Below are entries. Pull out all lines containing "dropdown".

[Start of Attachment]

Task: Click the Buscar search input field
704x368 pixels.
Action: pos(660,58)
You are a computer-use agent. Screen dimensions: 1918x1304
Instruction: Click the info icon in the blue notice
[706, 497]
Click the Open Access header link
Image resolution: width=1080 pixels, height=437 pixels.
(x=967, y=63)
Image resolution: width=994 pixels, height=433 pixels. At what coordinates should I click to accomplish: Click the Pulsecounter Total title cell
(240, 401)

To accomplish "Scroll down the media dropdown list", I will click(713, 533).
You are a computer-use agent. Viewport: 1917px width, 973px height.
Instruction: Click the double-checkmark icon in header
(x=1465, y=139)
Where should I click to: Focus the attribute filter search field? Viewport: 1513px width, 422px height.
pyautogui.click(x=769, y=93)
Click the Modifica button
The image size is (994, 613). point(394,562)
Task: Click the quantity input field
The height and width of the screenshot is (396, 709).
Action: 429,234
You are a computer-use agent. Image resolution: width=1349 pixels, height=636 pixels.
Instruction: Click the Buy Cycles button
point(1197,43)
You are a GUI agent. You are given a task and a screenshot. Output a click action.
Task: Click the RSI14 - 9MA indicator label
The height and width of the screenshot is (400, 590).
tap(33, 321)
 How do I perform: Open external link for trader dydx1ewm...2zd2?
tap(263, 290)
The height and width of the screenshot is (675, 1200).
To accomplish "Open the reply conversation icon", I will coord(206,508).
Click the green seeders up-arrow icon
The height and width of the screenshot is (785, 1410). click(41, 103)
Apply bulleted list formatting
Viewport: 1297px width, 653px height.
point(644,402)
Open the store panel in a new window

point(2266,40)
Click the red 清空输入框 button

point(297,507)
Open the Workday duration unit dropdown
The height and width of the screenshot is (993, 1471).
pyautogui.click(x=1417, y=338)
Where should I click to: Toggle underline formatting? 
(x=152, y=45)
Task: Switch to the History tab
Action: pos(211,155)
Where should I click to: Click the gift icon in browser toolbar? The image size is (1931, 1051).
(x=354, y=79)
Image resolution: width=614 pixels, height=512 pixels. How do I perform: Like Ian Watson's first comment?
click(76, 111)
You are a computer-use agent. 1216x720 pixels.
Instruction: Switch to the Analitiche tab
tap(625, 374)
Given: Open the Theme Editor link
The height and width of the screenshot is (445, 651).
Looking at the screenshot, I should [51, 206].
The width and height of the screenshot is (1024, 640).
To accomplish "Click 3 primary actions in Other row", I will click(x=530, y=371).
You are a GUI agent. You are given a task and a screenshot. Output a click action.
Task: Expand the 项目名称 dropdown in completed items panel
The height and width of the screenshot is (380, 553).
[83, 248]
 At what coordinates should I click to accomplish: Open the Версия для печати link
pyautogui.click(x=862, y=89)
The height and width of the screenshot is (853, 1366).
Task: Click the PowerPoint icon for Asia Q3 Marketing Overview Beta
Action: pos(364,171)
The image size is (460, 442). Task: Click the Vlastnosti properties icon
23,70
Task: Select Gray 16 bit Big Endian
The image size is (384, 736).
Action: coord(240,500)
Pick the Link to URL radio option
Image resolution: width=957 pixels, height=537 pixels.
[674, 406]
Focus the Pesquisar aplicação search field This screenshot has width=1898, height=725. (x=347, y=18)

[End of Attachment]

- **RESPONSE**
To accomplish "Scroll down the media dropdown list", I will click(713, 533).
Open the Workday duration unit dropdown
Task: Expand the 项目名称 dropdown in completed items panel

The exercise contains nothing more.